Previous releases of HTML Export used different macro syntax where template macros were expected to start with {Inso} rather than {##}. In addition some words that had been abbreviated must now be spelled out ("insert" instead of "ins"). The old syntax will continue to be supported for the foreseeable future. However, it has been deprecated. The old Inso macros and their new equivalents are as follows:
{insoins} is now {## insert}
{insoif} ... {/insoif} is now {## if} ... {## /if}
{insoelseif} ... {/insoelseif} is now {## elseif} ... {## /elseif}
{insoelse} ... {/insoelse} is now {## else} ... {## /else}
{insoignore} ... {/insoignore} is now {## ignore} ... {## /ignore}
{insolink} is now {## link}
{insorep} ... {/insorep} is now {## repeat} ... {## /repeat}
It should be noted that templates may not mix the old style of Inso macro in with the new {##} style in the same template.
It should also be noted that no new or future features that export will include support the old syntax. Thus for example, the old syntax has not been extended to include support for the new {## unit} macros.
One of the most powerful features of the template architecture is the ability to break long word processor documents up into logical pieces and create powerful navigation aids to access them.
To understand how this is done, the developer must first understand the document tree as it relates to word processor documents. The somewhat complex graphic that follows attempts to show how the elements in the tree relate to a real-world document.
The following are some examples of elements and the data they would produce if run against the document shown in the preceding image. Note the omission of the default nodes body and contents in the second two examples:
body.contents.headings.2.body.title: would produce "Present Day."
body.contents.headings.2.body.contents.headings.1.body.title: would produce "Commercial."
body.contents.preface: would produce "The History of Flight" and the text below it, up to but not including "Introduction."
headings.2.headings.1.headings.3.title: would produce "McDonnell-Douglas."
headings.2.headings.1.headings.3.contents: would produce the text below "McDonnell-Douglas" but above "Military."

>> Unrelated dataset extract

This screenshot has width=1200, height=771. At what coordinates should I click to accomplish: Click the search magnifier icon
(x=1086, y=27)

Breaking documents requires that HTML Export understand the logical divisions in the structure of a document. Currently the only formats that can give HTML Export this information in an unambiguous manner are Microsoft Word 95 and higher and WordPerfect 6.0 and higher. In these formats, the breaking information is available if the author placed Table of Contents information in the document. Refer to the appropriate software manual for information on the necessary procedure for including this information. That is not to say that the document must have a TOC, only that the information to build one must be present.
It should be noted that some word processing formats, including Microsoft Word 2002 (XP), allow users to specify TOC entries in multiple ways. HTML Export only supports two of these methods if the TOC is specified through:
Applied heading styles: Yes
Custom styles with outline levels: Yes
Outline level applied as a paragraph attribute: No
TOC entries: No
Additionally, if a heading style is applied to text inside a table in the original document, HTML Export will not break on that heading. This is because HTML Export will not break within tables.

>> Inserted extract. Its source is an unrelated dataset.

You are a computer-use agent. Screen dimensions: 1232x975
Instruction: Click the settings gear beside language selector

The sample templates that ship with the HTML Export SDK use document breaking extensively and are probably the best way to understand the uses of the structure-based breaking feature.
All repeatable nodes have an associated index variable that at any given time in the export process has a current value. For elements that contain repeatable nodes as part of their path, the instance of the repeatable element must be specified by using a number or one of several index variable keywords. The possible values for this index variable (referred to as x in Section 10.3.3, "Element Definitions") are as follows:
A whole number (integer). HTML Export indexes begin counting with 1 (not 0).
current
next
previous
first
last
For numeric values, the number is simply inserted as another node in the path. For example, slides.1.image references the first slide in a presentation and footnotes.2.body references the second footnote in a document.
Elements that cannot be guaranteed to be within the document to which the template is applied should not be explicitly referenced. For example, referencing sections.4.body may result in unexpected behavior in documents that have less than 4 sections. Requesting a non-existent element won't cause an error in HTML Export; the insertion will just be ignored. However, if other HTML surrounding the insertion depends on the results of the insert, the output may be invalid HTML.
The current, next, previous, first and last keywords are fairly self-explanatory. For example, slides.current.image references the current slide and slides.next.image refers to the next slide. When the template is processed, the current, next, previous, first and last variables are replaced with the appropriate index value.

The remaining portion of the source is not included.